Heney was miffed, telling Bean there was not room for everything. ‘The art of being a bore is to say everything,’ he wrote acidly, asserting that ‘to a reader even ten years hence what matters is the action taken and its result, not the steps and considerations antecedent to action.’ Bean rejected this view of history outright. ‘I do not think that we can
ignore the steps and considerations antecedent to action. Logically that would reduce a history of the war to a statement of the terms of peace.’
Bean sent Heney’s manuscript to Defence, telling the department it was not ‘nearly up to the standard required of writers of this history.’ The most serious defect was ‘the skimpiness of its matter and the amount of irrelevant writing contained in it.

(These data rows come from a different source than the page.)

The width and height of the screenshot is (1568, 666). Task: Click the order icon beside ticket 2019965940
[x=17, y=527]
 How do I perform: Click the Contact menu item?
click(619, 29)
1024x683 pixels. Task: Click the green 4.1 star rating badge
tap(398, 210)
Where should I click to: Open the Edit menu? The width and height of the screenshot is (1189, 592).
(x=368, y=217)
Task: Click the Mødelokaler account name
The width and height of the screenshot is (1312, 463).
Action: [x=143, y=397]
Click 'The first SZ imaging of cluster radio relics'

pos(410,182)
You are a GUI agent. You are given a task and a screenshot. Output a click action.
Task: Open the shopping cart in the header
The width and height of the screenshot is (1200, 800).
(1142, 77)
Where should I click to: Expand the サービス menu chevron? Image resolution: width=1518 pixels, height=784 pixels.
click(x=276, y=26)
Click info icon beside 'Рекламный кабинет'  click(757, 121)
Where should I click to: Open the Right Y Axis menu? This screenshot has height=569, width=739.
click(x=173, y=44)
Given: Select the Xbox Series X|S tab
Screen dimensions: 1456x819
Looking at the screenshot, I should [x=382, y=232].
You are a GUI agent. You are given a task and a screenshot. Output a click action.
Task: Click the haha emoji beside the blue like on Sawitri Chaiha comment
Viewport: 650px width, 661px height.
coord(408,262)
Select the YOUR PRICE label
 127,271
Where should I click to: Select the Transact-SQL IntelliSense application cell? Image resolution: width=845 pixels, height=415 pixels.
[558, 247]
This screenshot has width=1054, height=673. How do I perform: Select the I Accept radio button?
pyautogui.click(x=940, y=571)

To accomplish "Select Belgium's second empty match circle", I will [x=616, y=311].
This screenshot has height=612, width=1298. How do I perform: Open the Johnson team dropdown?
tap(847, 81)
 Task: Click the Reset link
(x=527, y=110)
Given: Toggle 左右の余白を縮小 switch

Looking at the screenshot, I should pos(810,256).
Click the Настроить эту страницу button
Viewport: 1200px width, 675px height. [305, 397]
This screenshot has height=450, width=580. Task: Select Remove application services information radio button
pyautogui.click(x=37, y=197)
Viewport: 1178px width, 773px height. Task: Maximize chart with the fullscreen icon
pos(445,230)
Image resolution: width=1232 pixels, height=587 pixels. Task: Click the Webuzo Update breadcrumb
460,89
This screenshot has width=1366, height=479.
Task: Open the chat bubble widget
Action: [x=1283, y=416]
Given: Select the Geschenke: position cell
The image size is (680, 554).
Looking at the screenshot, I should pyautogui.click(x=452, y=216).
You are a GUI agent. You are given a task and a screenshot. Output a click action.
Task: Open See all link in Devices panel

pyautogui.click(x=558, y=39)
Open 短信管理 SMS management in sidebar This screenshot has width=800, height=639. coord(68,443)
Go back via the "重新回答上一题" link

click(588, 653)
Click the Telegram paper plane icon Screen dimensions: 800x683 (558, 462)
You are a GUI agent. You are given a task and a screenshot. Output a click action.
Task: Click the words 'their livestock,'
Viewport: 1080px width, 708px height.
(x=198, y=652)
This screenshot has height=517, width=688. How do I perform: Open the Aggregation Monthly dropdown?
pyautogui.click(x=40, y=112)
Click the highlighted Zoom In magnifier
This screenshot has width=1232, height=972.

But the publishers are almost certain to damn it also upon its style which is almost beyond remedy.’ Bean hoped that Heney would rectify the problems, ‘but you will see by Mr Heney’s reply that it appears uncertain whether he will do this.’ He wanted the issue to remain confidential, as Heney was ‘an old friend of mine, formerly my own editor, and a man to whom I owe something and for whom I feel a considerable respect.’
Bean sensed he had hurt Heney’s pride, and he was right. Heney wrote to him again, denying that his work was compiled with ‘scissors and paste, cut out of old newspapers.’ Relations were becoming strained, and meanwhile Heney had taken on a new job as editor of the Brisbane Telegraph, which would further reduce the time he had to work on the volume. When shown the manuscript, Tucker told Bean it needed stringent revision. Tucker declined the job, explaining that only when he came to the actual revision did he realise ‘how atrociously bad’ much of the manuscript was. The work was ‘puerile, mawkish, loose in construction, padded and written in a style unworthy of any man of letters.’ He reminded Bean that as the history as a whole would be judged on its weakest part, Heney’s work might undermine the entire project.